§ Required action: Copy all the lines of the data that include the word "dialog".

§ Excerpted data:
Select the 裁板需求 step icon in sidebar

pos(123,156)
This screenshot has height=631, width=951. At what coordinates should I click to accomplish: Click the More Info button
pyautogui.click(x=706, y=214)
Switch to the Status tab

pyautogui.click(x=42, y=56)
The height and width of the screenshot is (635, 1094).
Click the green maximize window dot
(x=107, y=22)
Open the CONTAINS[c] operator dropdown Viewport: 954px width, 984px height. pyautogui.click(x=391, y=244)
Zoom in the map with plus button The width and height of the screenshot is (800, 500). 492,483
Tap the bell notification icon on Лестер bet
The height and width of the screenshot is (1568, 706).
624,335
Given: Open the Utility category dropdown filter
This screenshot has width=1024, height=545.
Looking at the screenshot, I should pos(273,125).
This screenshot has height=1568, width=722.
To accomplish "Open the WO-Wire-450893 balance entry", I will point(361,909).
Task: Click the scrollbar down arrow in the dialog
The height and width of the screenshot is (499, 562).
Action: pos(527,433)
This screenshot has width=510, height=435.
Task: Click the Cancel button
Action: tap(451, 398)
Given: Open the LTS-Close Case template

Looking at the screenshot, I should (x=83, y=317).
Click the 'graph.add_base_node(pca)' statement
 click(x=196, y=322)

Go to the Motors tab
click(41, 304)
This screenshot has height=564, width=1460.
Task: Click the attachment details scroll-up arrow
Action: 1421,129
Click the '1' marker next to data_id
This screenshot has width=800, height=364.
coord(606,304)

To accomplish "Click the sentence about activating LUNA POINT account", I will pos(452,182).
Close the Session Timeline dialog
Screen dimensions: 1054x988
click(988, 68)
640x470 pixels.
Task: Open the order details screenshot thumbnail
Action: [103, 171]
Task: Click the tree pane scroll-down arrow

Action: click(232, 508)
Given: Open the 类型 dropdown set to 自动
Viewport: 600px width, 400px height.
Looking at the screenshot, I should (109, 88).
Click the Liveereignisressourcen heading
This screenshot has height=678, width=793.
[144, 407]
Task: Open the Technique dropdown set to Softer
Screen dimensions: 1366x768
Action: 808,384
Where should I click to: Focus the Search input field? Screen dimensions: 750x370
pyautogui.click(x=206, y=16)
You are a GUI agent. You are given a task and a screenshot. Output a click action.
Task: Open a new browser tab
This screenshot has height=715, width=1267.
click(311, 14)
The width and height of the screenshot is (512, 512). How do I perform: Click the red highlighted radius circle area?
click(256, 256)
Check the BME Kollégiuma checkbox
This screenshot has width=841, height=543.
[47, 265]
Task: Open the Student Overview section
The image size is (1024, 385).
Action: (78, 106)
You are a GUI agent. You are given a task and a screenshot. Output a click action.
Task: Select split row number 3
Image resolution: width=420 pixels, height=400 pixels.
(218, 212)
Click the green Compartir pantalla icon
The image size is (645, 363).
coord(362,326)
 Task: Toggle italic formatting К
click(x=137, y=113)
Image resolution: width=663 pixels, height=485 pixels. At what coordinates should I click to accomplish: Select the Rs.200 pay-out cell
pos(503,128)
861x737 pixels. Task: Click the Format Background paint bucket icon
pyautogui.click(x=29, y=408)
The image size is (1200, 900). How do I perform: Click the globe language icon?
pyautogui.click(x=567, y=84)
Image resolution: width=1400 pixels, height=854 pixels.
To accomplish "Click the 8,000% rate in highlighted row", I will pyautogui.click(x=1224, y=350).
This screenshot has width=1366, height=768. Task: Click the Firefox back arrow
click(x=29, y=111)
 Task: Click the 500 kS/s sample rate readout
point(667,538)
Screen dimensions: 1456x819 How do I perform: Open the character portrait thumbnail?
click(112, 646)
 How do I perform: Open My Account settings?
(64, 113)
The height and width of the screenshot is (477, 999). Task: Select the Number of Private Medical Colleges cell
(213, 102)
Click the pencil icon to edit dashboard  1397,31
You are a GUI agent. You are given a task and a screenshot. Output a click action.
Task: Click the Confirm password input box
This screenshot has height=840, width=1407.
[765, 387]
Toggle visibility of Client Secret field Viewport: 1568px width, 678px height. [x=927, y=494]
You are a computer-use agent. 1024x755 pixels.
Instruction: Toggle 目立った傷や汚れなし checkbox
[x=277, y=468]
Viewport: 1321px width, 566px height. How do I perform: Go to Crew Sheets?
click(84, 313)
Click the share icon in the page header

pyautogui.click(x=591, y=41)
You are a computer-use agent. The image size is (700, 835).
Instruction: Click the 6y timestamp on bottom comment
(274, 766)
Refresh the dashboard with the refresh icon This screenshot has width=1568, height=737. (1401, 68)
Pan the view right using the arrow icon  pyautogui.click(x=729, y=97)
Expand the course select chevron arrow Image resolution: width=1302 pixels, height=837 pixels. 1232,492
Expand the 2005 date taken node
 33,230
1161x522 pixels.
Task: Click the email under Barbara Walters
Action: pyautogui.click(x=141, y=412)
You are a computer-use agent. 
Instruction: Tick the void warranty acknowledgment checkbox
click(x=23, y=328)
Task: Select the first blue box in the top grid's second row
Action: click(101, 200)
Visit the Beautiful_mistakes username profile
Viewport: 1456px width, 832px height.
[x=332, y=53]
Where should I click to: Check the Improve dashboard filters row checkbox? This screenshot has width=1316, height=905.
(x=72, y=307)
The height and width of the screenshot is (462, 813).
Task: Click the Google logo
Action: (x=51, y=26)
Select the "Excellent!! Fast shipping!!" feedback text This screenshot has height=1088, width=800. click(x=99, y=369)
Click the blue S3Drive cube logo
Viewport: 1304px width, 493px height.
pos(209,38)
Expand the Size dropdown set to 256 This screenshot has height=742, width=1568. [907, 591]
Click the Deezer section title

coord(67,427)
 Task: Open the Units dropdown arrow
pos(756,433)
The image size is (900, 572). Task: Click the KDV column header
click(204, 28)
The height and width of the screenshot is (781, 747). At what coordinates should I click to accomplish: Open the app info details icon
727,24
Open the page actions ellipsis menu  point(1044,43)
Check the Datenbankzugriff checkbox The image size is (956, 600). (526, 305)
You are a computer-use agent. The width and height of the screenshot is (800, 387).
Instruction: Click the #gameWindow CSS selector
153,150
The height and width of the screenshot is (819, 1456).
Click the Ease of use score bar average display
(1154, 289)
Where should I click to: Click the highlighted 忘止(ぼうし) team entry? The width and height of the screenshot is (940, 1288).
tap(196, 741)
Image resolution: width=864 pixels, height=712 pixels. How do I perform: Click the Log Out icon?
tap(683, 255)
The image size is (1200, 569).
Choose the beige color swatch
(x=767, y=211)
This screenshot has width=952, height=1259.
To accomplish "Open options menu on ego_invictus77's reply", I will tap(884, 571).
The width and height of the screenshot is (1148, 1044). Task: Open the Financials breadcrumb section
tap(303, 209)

§ Worked solution:
Task: Click the scrollbar down arrow in the dialog
Close the Session Timeline dialog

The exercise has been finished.